When the private sector is unable or unwilling to purchase the assets of a bank that has experienced a write down of its asset value, the government must intervene to make sure such banks have the liquidity (meaning the hard cash) they need to make loans to borrowers, whose spending is needed to keep the economy going.
In the US, the government has agreed to trade $700 billion in hard, loanable and spendable cash, in exchange for financial assets tied to bad mortgages worth something less than $700 billion. If the swap has the effect the government hopes it will, then lending institutions will feel more confidence and be willing to loan cash to each other and to borrowers (households and firms), spending in the economy will increase (consumption and investment) and aggregate demand will rise, meaning more total output, more employment and higher incomes. In addition, more lending will also lead to an increase in the capital stock, effectively pushing the American and European aggregate supply curves outwards, leading to a more stable rate of inflation (a major worry for both economies as oil prices hit record levels this year).

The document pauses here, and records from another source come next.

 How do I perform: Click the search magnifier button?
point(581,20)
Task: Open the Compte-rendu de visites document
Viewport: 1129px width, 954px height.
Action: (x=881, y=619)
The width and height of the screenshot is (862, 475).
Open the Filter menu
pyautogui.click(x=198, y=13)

In spite of the recent round of bailouts in both the US and Europe, confidence among European firms and households is low:
Euro-zone economic confidence plunged to its lowest level in seven years in September, the EU said Monday.
A regular survey of European companies and consumers showed the index of confidence in the economy falling to 87.7, close to a 2001 trough, the European Commission said.

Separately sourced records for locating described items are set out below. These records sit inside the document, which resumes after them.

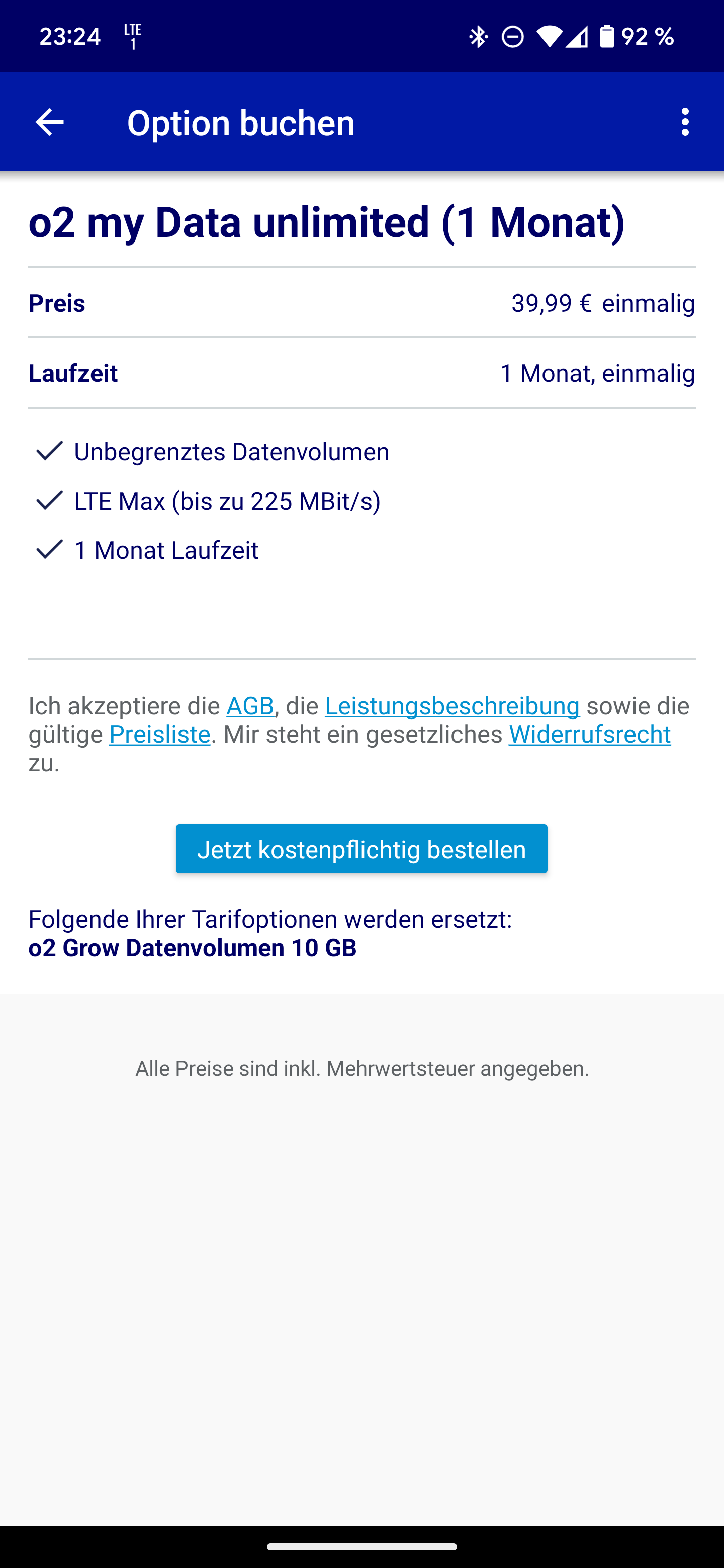This screenshot has width=724, height=1568.
Task: Tap Jetzt kostenpflichtig bestellen button
Action: [361, 849]
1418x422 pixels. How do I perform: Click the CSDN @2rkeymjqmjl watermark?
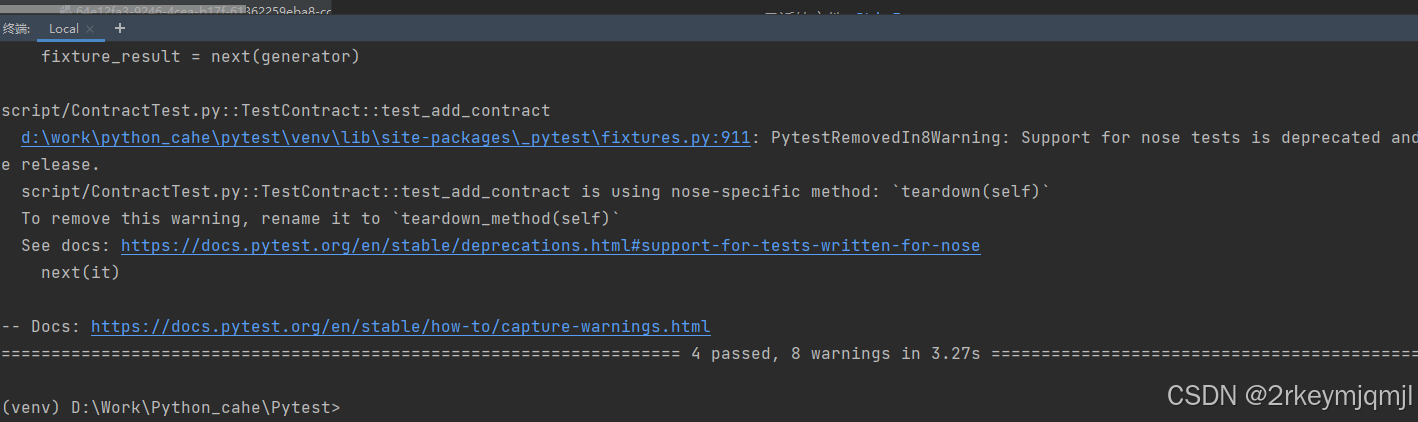click(1290, 397)
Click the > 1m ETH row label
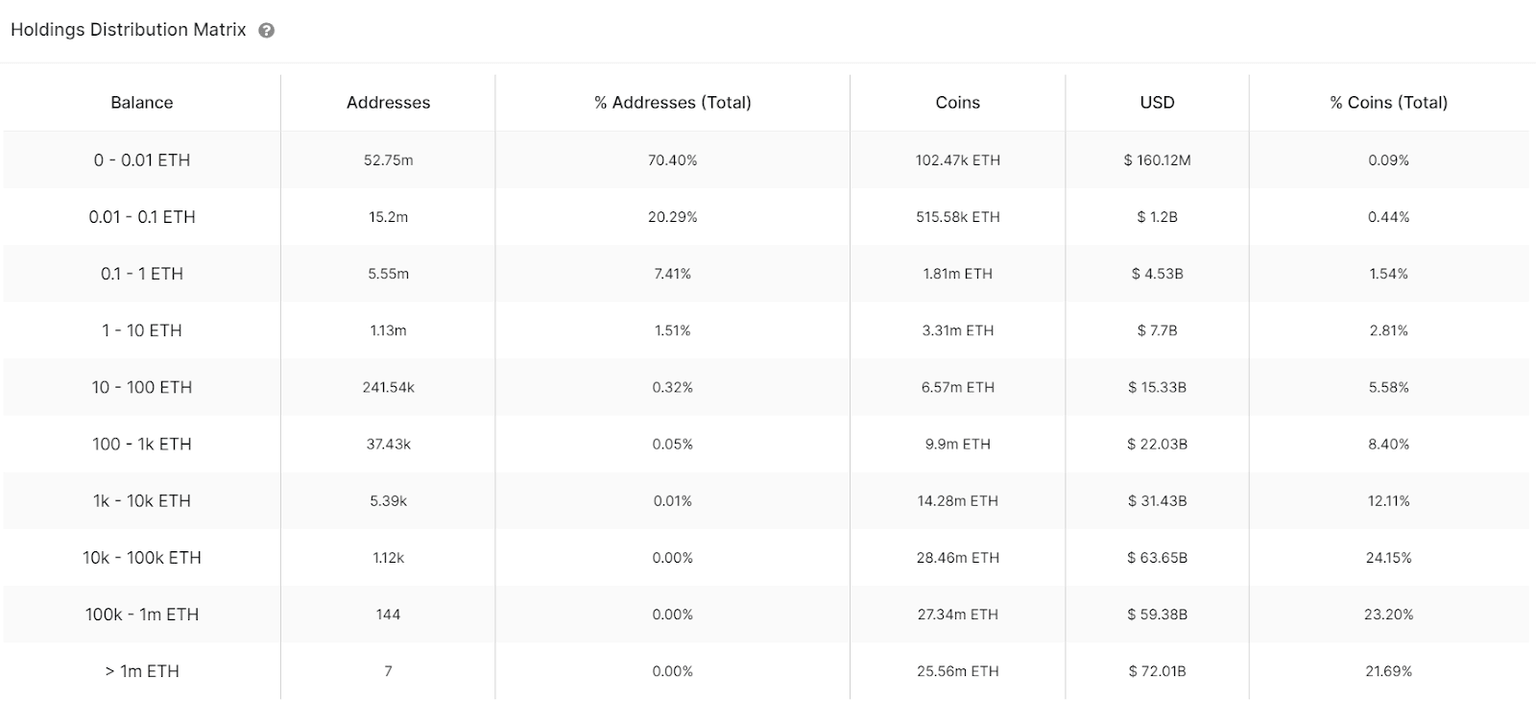 click(x=142, y=672)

The EU executive warned that the survey carried out in the first two weeks of September may not fully reflect growing gloom in the last few weeks as worries over a U.S. and European recession widened on a financial market crisis.
Industry, services and construction were all more pessimistic than a month ago, it said, while consumer confidence was unchanged from a low level. Retailers were slightly more upbeat about their prospects.

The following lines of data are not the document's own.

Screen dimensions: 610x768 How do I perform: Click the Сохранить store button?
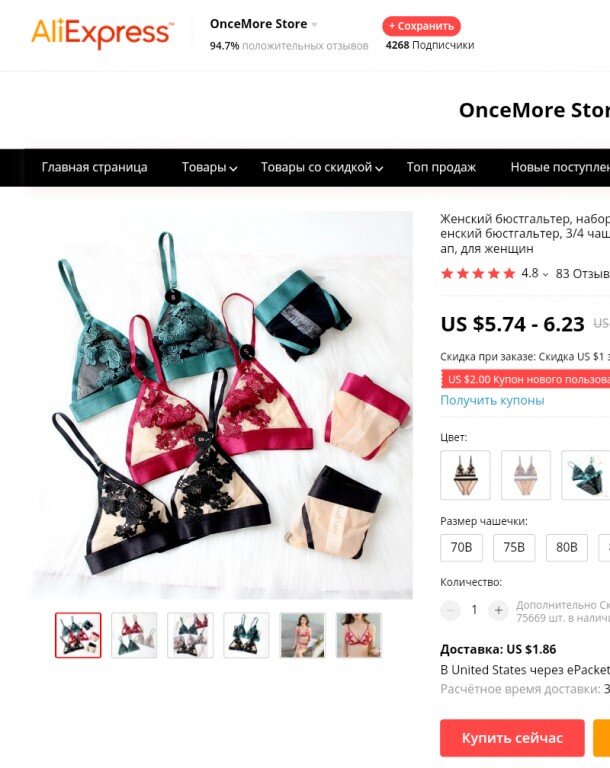[421, 26]
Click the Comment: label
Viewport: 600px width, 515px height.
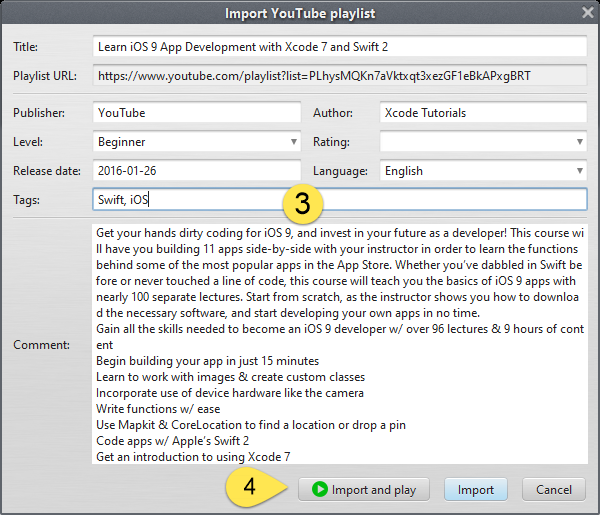pos(43,344)
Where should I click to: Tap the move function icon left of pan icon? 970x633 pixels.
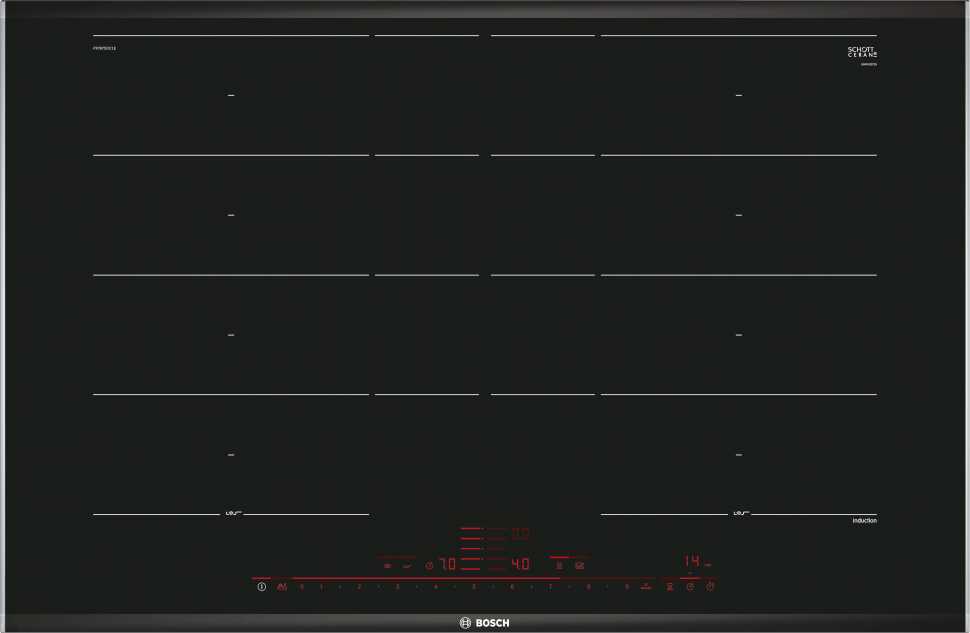[386, 565]
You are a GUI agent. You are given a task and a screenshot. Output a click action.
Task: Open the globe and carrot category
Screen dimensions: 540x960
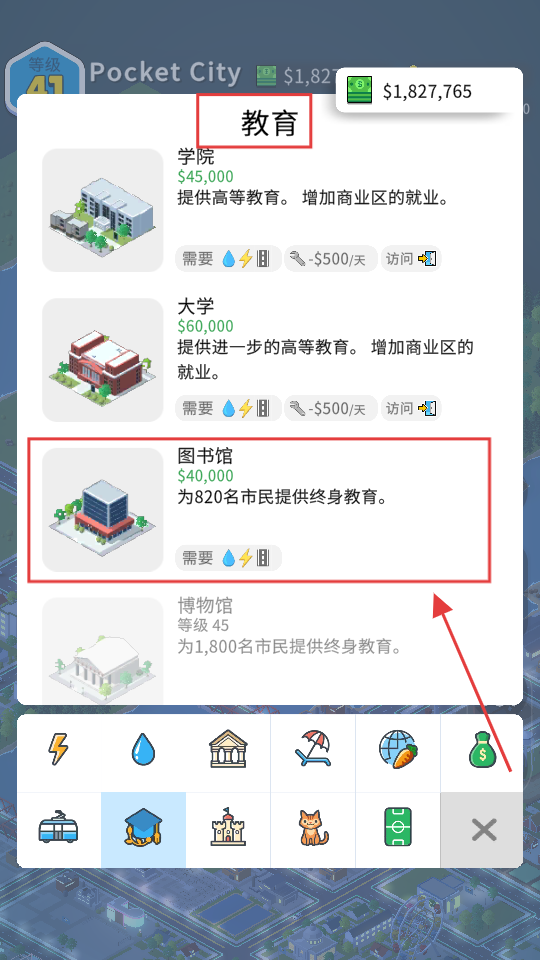pyautogui.click(x=398, y=749)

It said industry managers’ employment expectations fell – meaning they believe they may have to cut jobs – although services companies were more hopeful.
Consumers thought that unemployment would increase in future months and expect prices to rise.
The 15 nations that share the euro are battling high inflation as oil prices remain high – although below recent record levels – and increasing fears that a financial crisis will freeze or sharply hike the cost of borrowing.
That would slow growth as companies found it harder to get credit and people faced high costs to buy homes. The U.S. government is trying to stave off tighter credit conditions by buying up hundreds of billions of dollars of bad debt from major lenders
As can be seen, falling confidence and tighter credit markets are evil twins. If the Euro zone economy is to avoid recession, the European Central Bank and the governments of the 15 Euro nations should follow closely events in the US over the next few weeks. The $700 billion injection of liquidity, if successful, will act as lubrication in the engine of the US economy.
Think of it this way: lately, the US economic engine has slowed down. Friction in the financial markets has slowed the flow of cash from households to banks to firms and back to households. In IB and AP Economics terms, the circular flow of money and income has slowed to a halt. To get the engine moving again, cash is needed. Banks with liquid cash are more willing to lend to one another and to households and firms. A healthy economy depends on a well lubricated economic engine, which in today’s world means a functioning financial market.
The government bailouts in the US and Europe are intended to do one thing: lubricate that engine and get the economy moving forward once more.
- Why does the government need to intervene in financial markets? Shouldn’t those who took risks by making bad loans pay for their mistakes and be allowed to go under?
- What will it take to turn consumer and investor confidence around in Europe?
- How might the crisis in the financial markets affect you and me in the real world?